OK let me restate my forum and im sorry if I offenced anyone I didn't mean to   I am not saying that American soldiers were bums or criminals off the street. However I saw on the news that people who were drafted into the army were people from small towns you never heard of and I'm not saying Canadians are people who are nice and Americans are bad. Once again im sorry for my incorrect choice of words and I hope you take it as a misunderstanding. As for the criminal record I have heard it from many people about it. My RSM told us about that member who was arrested for spraying hairspray in a cadet's eyes. He cannot join the reserves now. But he is applying for Commissionaire (is that spelled right? Please correct me). When I talked about FMJ I don't think that they really did yell at their charges or swore at them during training. I meant that those MOVIES show things that didn't really happen. Once again I am very sorry for the offense I may have caused and I didn't mean to hurt anyone.


----------



## sgt_mandal (19 Feb 2005)

kincanucks said:
			
		

> Probably start by putting more adults in charge instead of letting kids look after kids.



I'm sorry sir, but what do you mean by this? Are you saying that being a cadet means that you are automatically a "kid"? As cadets we are taught to be mature and professional at all times. 



			
				GGHG_Cadet said:
			
		

> Does anybody have any ideas to get these cadets to stop thinking the way the do? So hopefully next time i won't have to deal with any near hypothemic cadets.



What I've always done whenever we are out in the bush or out where its cold, is if I see a cadet with their jacket unzipped, I tell them to zip it up, If they are not wearing their hats and gloves, I tell them to put those on aswel. 
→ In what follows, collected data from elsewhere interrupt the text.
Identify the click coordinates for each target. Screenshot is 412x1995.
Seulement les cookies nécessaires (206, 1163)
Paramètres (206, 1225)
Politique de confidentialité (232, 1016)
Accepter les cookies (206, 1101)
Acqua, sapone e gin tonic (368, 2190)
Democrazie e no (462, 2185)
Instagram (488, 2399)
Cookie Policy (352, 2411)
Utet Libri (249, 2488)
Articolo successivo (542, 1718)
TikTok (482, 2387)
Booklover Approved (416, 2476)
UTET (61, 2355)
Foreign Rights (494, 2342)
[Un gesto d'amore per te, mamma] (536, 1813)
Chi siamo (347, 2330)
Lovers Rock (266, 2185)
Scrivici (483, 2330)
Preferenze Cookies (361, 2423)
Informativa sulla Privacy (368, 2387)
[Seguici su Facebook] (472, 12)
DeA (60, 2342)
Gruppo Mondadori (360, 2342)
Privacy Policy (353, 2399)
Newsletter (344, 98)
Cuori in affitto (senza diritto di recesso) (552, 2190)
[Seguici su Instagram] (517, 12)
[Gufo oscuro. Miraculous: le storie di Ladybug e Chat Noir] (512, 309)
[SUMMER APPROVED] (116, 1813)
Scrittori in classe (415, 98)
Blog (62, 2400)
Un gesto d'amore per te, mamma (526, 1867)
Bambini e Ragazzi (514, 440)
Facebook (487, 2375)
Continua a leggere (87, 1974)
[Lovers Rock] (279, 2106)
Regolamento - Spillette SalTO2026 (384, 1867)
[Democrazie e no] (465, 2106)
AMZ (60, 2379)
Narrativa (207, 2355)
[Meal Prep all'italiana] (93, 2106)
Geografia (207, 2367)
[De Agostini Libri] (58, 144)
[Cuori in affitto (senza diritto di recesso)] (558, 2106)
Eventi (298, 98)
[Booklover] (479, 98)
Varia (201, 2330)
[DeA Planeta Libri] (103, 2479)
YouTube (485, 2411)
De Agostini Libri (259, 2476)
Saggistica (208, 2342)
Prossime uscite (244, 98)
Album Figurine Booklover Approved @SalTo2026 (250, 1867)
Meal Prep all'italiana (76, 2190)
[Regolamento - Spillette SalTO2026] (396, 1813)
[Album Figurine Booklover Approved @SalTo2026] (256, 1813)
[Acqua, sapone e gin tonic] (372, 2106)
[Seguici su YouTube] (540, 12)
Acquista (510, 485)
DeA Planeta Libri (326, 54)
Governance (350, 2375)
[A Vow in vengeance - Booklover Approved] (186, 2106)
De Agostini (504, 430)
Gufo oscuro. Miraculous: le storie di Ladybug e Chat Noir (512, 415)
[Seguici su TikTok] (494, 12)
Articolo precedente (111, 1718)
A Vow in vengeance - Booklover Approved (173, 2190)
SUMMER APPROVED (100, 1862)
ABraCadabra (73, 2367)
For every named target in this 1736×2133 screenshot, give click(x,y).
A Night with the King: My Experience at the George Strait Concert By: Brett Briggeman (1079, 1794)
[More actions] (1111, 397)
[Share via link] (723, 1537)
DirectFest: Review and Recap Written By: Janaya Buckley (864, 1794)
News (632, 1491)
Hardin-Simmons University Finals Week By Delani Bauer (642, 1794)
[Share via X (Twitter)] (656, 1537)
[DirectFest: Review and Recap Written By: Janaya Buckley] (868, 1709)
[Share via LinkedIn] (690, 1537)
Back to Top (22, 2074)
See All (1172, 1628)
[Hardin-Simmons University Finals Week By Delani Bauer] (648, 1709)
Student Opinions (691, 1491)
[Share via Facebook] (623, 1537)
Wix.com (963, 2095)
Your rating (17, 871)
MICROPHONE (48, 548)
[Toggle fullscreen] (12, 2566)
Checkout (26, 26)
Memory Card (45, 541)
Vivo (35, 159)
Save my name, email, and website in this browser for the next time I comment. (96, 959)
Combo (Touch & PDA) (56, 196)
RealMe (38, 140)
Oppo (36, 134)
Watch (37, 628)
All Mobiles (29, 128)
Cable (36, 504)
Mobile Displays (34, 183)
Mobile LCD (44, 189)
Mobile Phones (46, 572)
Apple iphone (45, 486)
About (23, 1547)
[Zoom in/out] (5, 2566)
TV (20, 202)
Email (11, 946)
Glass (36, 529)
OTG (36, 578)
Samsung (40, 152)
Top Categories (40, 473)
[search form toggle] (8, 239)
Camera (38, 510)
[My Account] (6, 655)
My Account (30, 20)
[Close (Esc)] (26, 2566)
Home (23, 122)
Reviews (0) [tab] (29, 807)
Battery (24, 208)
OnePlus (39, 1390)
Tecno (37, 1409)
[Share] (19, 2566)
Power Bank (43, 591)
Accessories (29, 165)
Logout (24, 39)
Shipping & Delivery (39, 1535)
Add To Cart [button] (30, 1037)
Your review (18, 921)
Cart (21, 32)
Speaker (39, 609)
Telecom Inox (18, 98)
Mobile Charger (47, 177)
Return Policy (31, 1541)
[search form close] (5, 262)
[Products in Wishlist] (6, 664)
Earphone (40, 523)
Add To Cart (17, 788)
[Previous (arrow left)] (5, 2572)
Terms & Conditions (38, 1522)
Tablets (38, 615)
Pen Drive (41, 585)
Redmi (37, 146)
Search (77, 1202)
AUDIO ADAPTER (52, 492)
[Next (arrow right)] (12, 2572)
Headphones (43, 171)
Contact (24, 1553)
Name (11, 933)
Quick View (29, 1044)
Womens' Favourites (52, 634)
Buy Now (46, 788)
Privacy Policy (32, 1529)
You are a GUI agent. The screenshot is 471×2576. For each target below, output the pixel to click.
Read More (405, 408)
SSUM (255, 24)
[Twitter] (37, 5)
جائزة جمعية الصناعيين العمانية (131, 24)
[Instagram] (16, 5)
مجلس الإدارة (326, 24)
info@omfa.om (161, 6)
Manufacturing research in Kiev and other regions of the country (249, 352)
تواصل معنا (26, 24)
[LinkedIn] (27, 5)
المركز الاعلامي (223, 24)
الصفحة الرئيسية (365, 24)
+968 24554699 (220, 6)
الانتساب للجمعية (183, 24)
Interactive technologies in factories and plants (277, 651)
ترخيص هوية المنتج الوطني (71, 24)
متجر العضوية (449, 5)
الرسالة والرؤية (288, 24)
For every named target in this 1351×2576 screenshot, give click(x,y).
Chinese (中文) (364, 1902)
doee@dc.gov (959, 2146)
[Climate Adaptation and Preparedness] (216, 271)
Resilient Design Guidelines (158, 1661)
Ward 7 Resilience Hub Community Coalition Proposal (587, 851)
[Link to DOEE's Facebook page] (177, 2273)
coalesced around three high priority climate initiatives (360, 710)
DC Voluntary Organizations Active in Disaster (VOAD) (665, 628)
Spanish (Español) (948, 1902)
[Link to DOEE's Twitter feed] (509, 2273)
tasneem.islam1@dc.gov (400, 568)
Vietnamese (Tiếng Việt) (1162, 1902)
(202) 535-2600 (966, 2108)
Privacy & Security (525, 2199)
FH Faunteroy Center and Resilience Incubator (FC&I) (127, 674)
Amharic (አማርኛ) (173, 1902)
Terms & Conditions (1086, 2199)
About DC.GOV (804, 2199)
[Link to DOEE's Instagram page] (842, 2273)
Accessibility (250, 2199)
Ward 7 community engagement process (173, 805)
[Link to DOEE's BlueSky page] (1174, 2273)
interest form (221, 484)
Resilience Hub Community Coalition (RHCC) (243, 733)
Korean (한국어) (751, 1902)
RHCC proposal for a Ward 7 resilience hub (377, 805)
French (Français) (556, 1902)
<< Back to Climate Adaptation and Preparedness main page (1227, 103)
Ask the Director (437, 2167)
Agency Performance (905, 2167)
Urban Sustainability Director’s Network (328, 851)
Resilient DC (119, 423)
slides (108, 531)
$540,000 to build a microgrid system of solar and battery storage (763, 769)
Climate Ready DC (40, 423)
You must always watch your cadets. If you see something you don't like fix it right away. You had said that you "noticed a couple who didn't say anything the whole night". This would have been a clue to check in with them and see how they were doing. I know the rest of that sentence went on to say they "were shivering like mad" but, I just extracted the first part to show you that you did notice them before they started shivering, right? As you had also stated, they were wearing only their combats, with no jackets. At this point I would have stopped them from playing and told them to get their jackets if they wished to continue. 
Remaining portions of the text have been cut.